---------- Provided data ----------

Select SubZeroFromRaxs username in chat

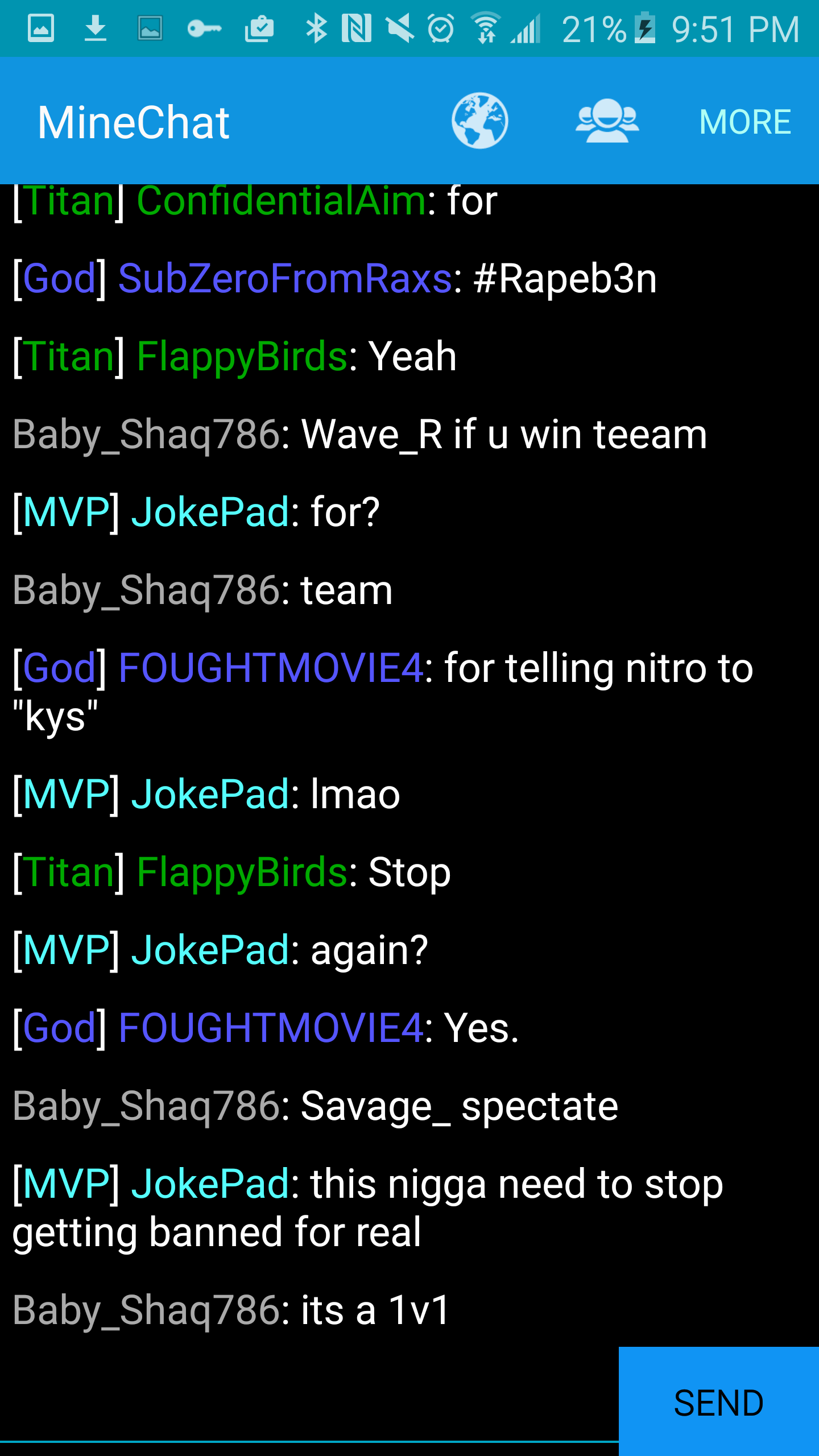pos(285,279)
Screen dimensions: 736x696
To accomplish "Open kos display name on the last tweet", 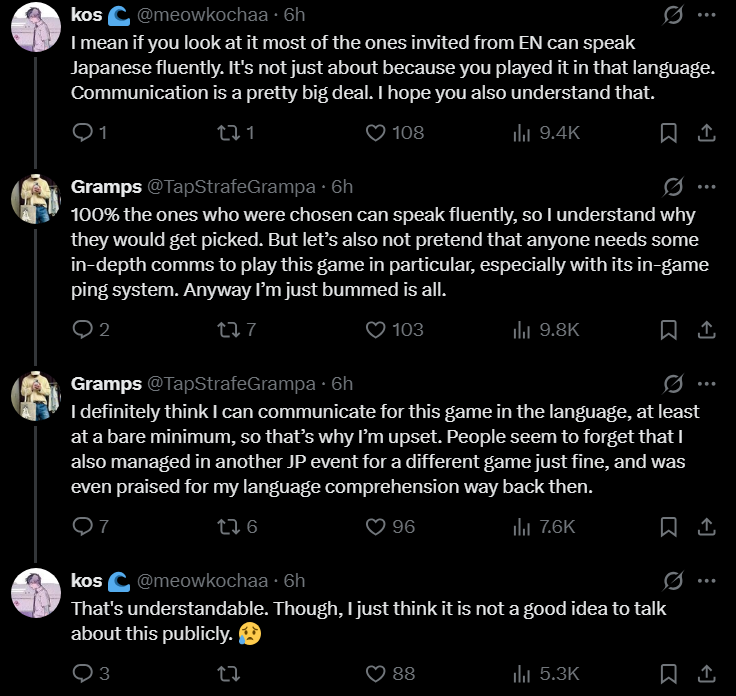I will [x=86, y=581].
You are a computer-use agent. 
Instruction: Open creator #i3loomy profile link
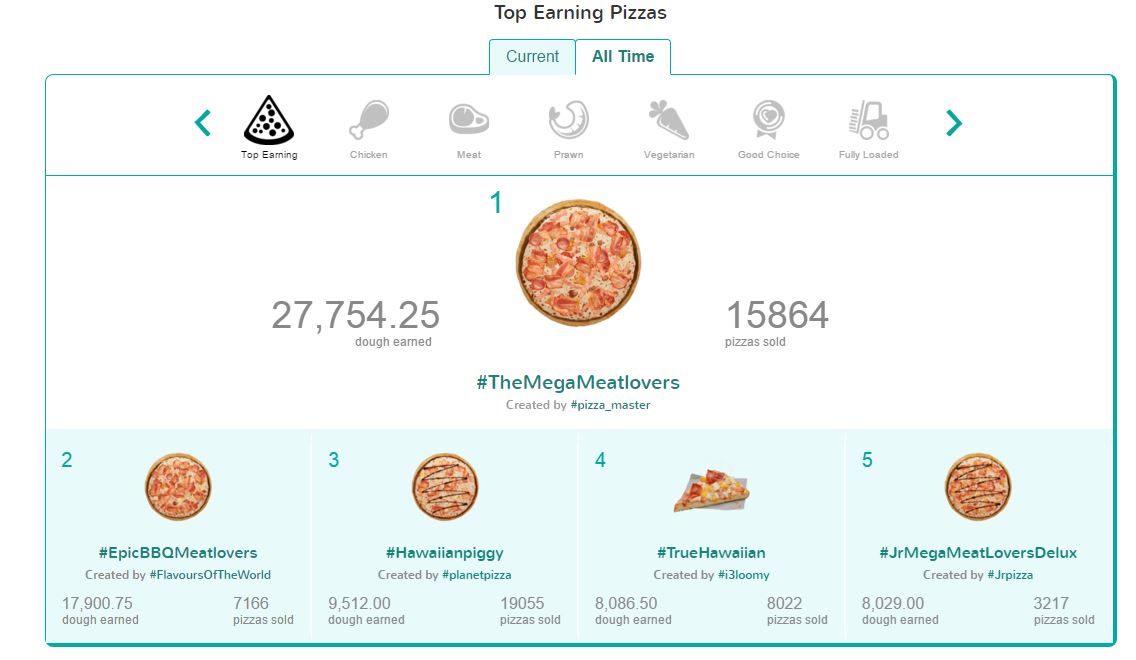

----------

Keeping pictures out, repeat exactly the lines from the one containing "You are a computer-use agent." through the end of the listing.

*Response to this task*.
You are a computer-use agent. 
Instruction: Open creator #i3loomy profile link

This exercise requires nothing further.